DİPNOT 1: “Bayramlar, toplumun durup nefes aldığı zamanlardır.” Gazeteciliğimizin anıt adamı Bekir Coşkunböyle tarif ederdi bayramları. Kurban bayramımız kutlu olsun, büyüklerin ellerinden…

DİPNOT 2: Sivas’ta “Kurban Pazar’ına” halk otobüsleri ile gidiş geliş ücretsiz olacak bilgisini aldık, son derece güzel bir hizmet. Umarız, bir son dakika kararı ile bu uygulama bayram süresince tüm güzergâhları kapsayacak şekilde genişletilir…

NOT 1: Ersu Şaşma; Türk atletizm tarihinde sırıkla atlama dalında (büyükler kategorisinde) ilk uluslararası madalyamızı kazandıran milli sporcumuz. Roma’da yapılan Avrupa Atletizm Şampiyonasında aldığı “Bronz Madalya” ülkemiz adına bir ilk olurken, gururumuzu ve sevincimizi anlatmaya kelimeler kifayetsiz kaldı adeta…

NOT 2: Mahmut Şevket Paşa; yakın tarihimizde “31 Mart Vakası” diye bilinen gerici ayaklanmayı bastıran “Hareket Ordusunun” komutanı, sonraları Sadrazamlık görevi yapan devlet adamı. 11 Haziran 1913 tarihinde arabasının içinde bir suikasta kurban giden bu vatan evladını vefat yıldönümünde anıyoruz.
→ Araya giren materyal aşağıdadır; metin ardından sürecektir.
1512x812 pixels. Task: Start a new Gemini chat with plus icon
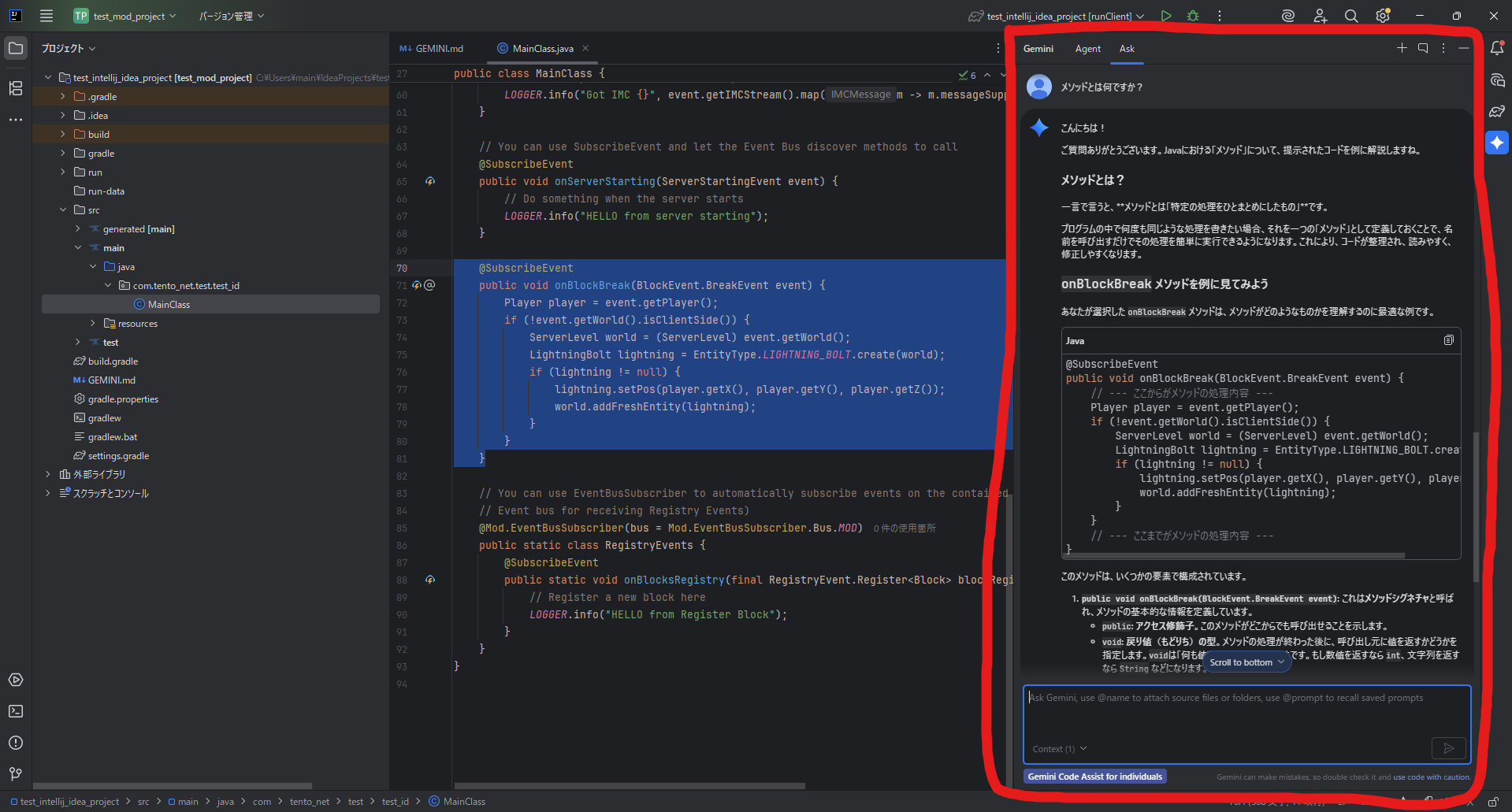[1402, 48]
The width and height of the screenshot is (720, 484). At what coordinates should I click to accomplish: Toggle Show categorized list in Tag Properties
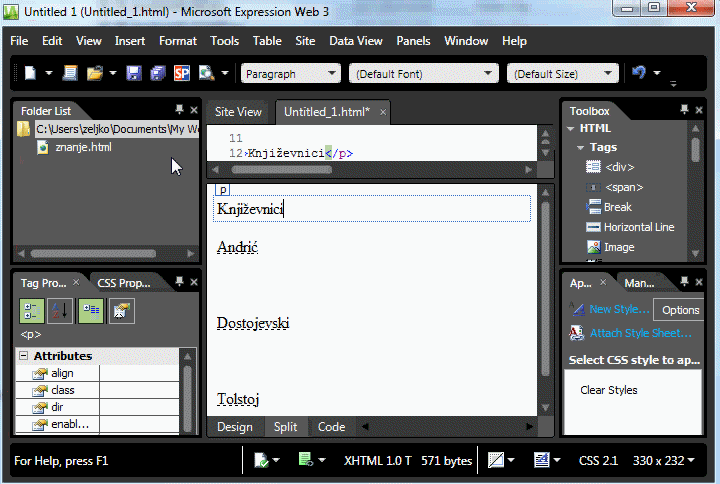pos(31,311)
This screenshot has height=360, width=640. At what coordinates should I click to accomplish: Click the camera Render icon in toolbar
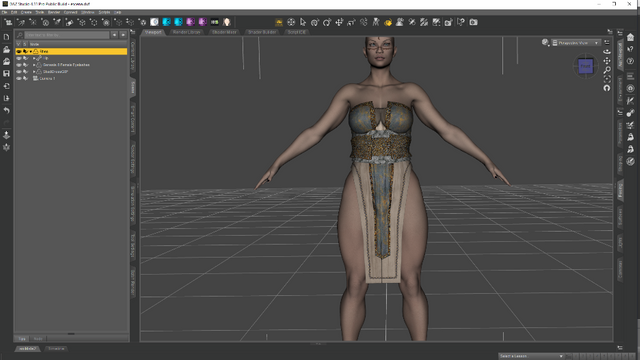[x=473, y=22]
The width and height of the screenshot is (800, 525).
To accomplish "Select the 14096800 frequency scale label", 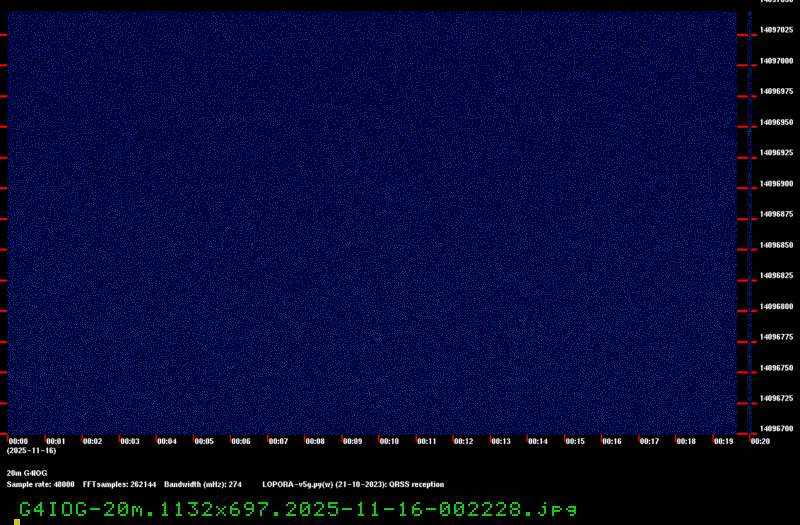I will click(x=776, y=307).
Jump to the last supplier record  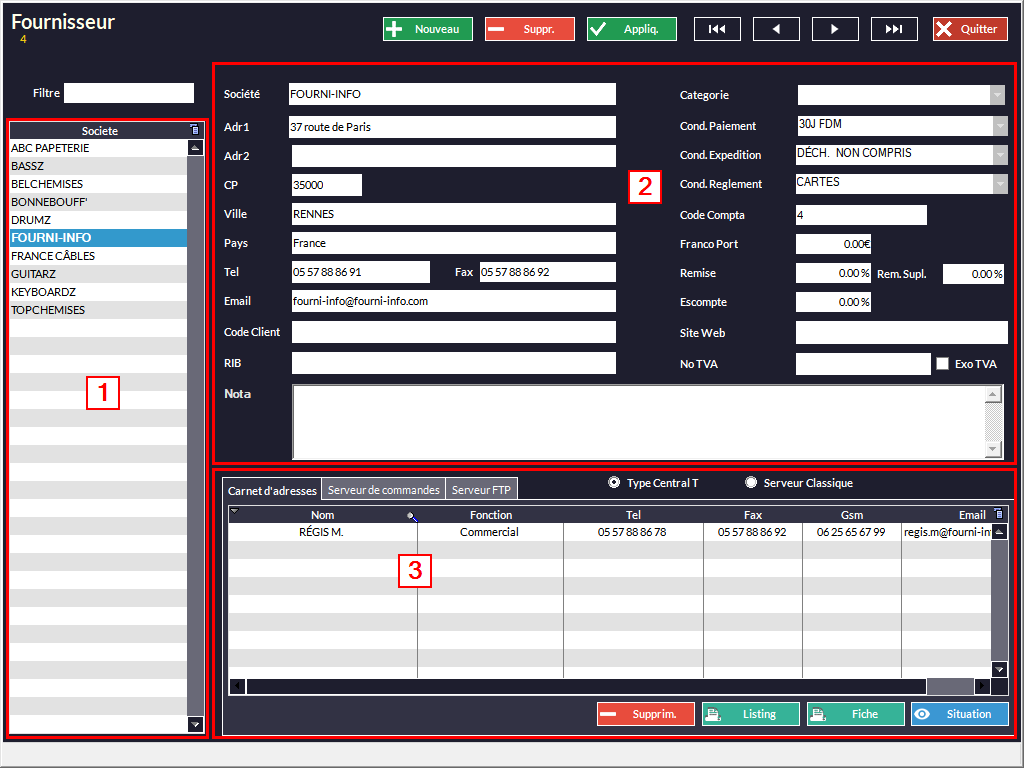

Saygıyla, rahmetle. Ruhu şâd olsun…

NOT 3: Avni Anıl; Polis olacakken, hatta olmuşken kendini musikinin içinde bulmuş, o muhteşem melodileri ıslıkla hayata geçirmiş, yaşamı boyunca yüzlerce esere imza atmış bir büyük bestekârımız. Bazen “Biraz kül biraz duman olmuş, kimi zaman bir göz aşinalığı var aramızda” diyerek sevdasını, hasretini notalara dökmüş.  14 Haziran vefatının 16. Yıldönümü. Saygıyla, rahmetle anıyoruz, ruhu şâd olsun…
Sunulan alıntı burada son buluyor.